【観戦記】久留米商7-7筑陽学園(選手権大会準々決勝)




 久留米商が5点のリードを追いつき延長戦に突入したが、降雨引き分け再試合となった。
 初回に2点を先制された久留米商は2回二死後、7番坂井が右越え本塁打で1点差に。1-6と5点リードされた5回は、9番下川が詰まりながら左前に落とすと、早田四球、神代犠打で一死二、三塁。平田が三遊間を破ってまず1点。続く井上も詰まった当たりが幸いして左前に落ち、2点を返してなお一、二塁。ここで筑陽学園は米井が救援に立ったが、5番護山も左前打で一死満塁とし、福山左飛のあと、坂井の打球は当たり損ないとなったが、三遊間を破る2点タイムリーとなって、この回4点を奪った。

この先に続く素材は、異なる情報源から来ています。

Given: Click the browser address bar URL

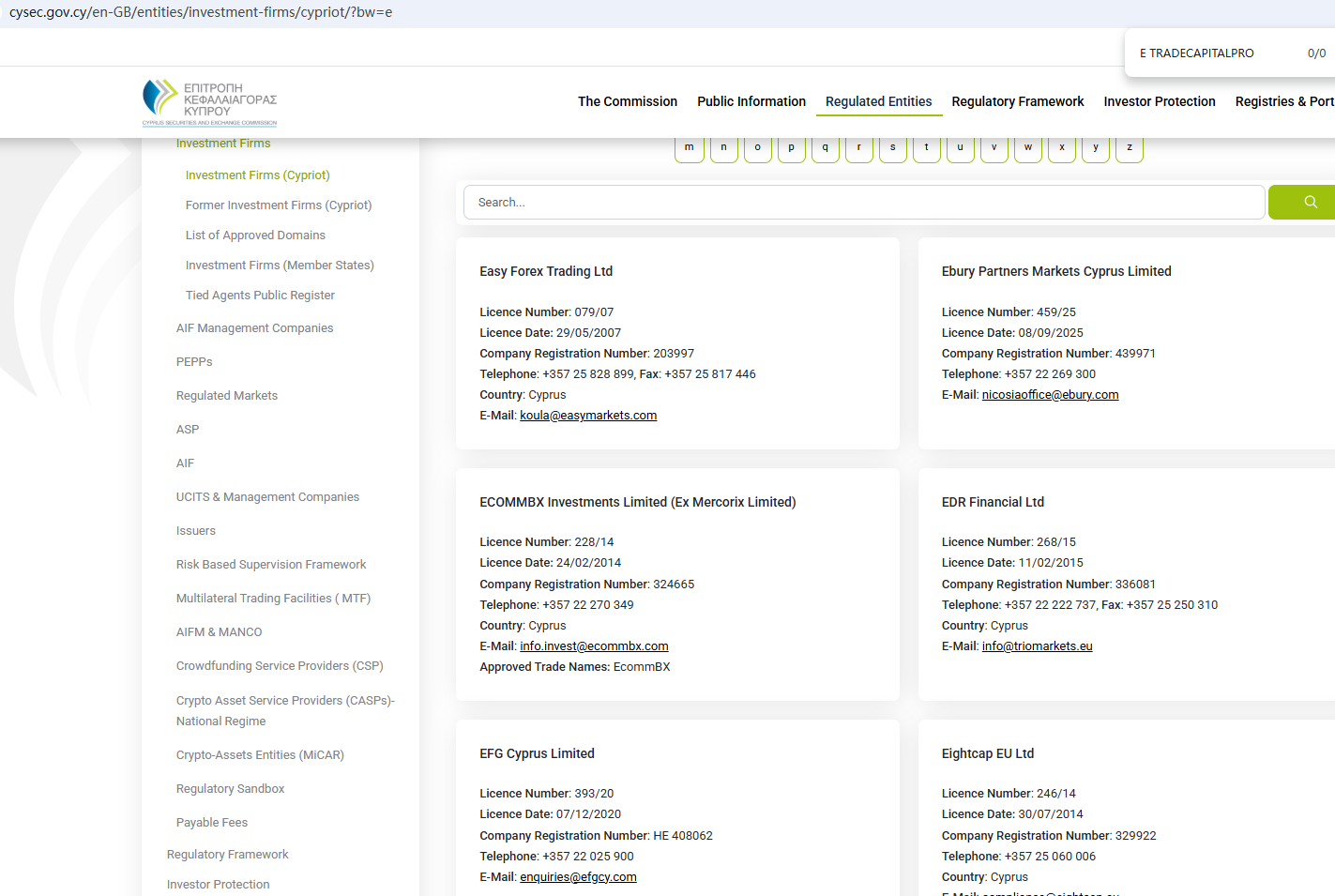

 2点を追う7回は振り逃げで出た井上を護山が送り、福山がセンター左に落として再び1点差とし、9回は二死から福山がレフト左へのヒットで出ると、続く坂井の時にヒットエンド・ランを敢行、打球がライト左を破る間に一塁から福山の代走・本村が同点のホームを踏んだ。10回も二死二、三塁としたが勝ち越すことはできなかった。

 序盤は筑陽学園のペースで試合が進んだ。初回は先頭の古庄が二塁内野安打で出ると、伊藤が送り、古川の左越え二塁打で先制。続く藤原も投手足元を破る中前打で2点を奪った。1点を返された2回には左前打の村野を池浦が送り、9番大畑の中前打で再びリードを広げた。

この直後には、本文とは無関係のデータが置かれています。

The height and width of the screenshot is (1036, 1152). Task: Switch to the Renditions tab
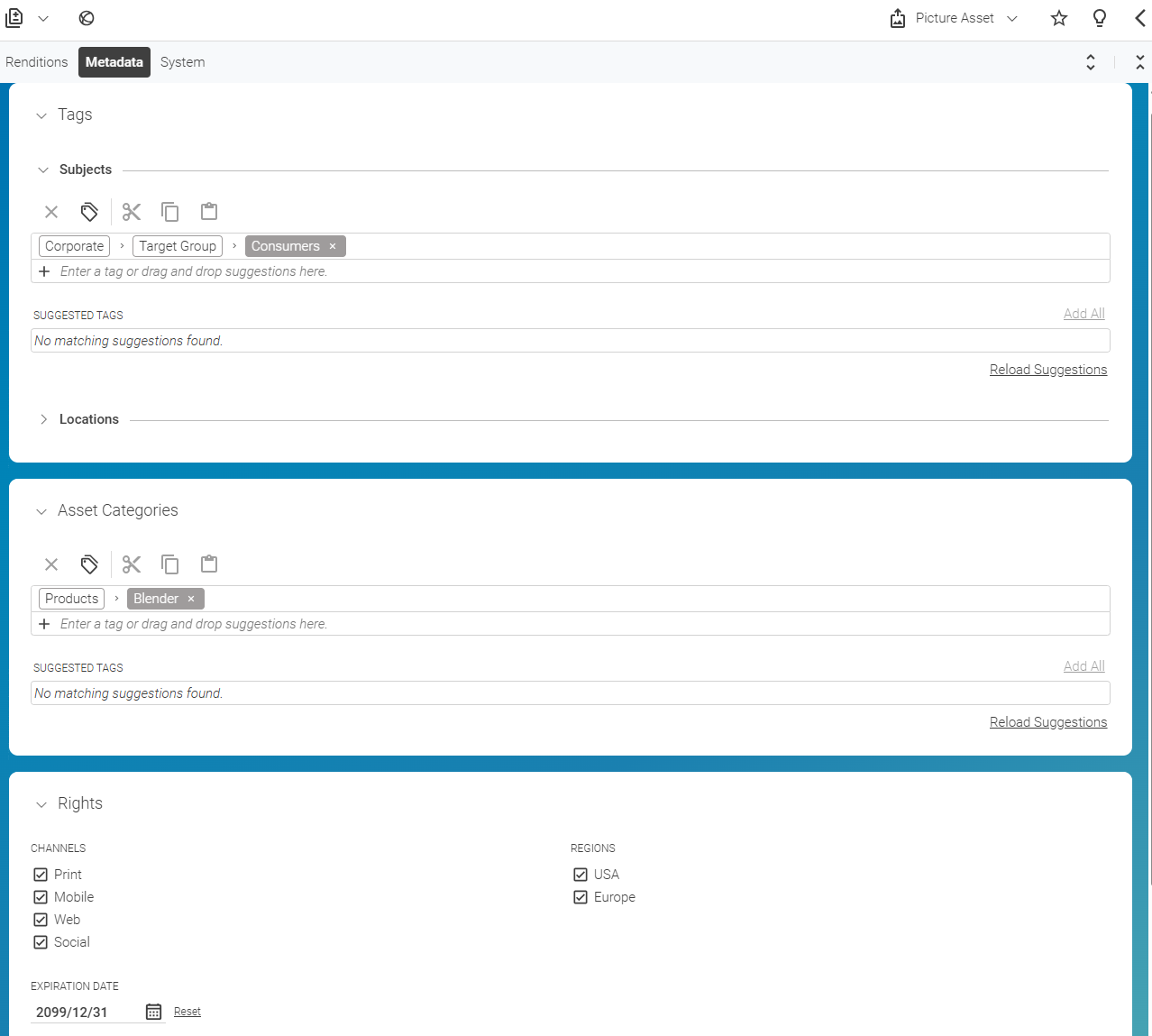point(36,61)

 4回は2番手・遠藤を攻め、一死から古庄が死球、伊藤の送りバントが内野安打となり、古川の右前打でまず1点。なお二、三塁から藤原は三ゴロに倒れたが、川上がセンター右を破る二塁打を放って2人が生還、この回3点を挙げた。4点を返された直後の5回にも8番池浦のセンター前に落ちる二塁打の後、米井の送りバントが一塁悪送球を誘い、リードを2点に広げた。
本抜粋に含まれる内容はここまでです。